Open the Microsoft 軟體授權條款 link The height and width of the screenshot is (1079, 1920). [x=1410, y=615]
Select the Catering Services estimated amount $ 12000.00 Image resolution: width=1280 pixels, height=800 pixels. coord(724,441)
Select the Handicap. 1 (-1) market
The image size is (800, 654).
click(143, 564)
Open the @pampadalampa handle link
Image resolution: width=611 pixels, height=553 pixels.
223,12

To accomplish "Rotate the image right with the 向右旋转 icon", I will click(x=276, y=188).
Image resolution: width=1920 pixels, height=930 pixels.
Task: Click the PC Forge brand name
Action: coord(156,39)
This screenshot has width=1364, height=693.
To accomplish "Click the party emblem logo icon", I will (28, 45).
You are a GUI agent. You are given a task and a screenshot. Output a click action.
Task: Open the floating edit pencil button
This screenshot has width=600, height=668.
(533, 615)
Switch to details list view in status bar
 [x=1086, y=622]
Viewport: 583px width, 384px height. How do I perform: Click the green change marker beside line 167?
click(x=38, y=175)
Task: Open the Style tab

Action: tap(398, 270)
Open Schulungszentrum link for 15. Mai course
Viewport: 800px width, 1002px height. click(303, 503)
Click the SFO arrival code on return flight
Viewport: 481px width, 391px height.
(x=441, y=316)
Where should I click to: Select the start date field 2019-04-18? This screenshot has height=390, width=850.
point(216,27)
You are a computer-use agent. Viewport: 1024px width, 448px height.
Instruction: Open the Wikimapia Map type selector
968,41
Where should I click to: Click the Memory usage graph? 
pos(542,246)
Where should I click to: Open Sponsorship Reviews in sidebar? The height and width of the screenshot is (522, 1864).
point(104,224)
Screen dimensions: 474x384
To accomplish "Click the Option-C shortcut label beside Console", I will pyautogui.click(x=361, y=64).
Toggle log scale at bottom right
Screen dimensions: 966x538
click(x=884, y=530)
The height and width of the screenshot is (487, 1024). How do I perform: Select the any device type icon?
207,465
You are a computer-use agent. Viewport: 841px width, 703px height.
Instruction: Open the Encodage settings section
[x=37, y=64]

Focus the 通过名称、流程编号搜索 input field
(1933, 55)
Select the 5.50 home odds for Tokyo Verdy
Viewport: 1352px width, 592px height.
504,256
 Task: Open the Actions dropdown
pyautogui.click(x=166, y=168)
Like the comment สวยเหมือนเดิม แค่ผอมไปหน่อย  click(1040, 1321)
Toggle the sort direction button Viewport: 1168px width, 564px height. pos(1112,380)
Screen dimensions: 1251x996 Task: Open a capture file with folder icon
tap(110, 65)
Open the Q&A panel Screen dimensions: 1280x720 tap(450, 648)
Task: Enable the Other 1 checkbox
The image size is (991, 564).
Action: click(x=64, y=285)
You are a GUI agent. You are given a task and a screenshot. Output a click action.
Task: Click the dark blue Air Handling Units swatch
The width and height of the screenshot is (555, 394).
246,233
• • • • • • •
→ ACTIVITY: Whenever a line of the data above includes the word "agent", copy that line.

→ EXERCISE SOLUTION:
You are a GUI agent. You are given a task and a screenshot. Output a click action.
You are a computer-use agent. Viewport: 1024px width, 448px height.
You are a computer-use agent. Viewport: 841px width, 703px height.
You are a GUI agent. You are given a task and a screenshot. Output a click action.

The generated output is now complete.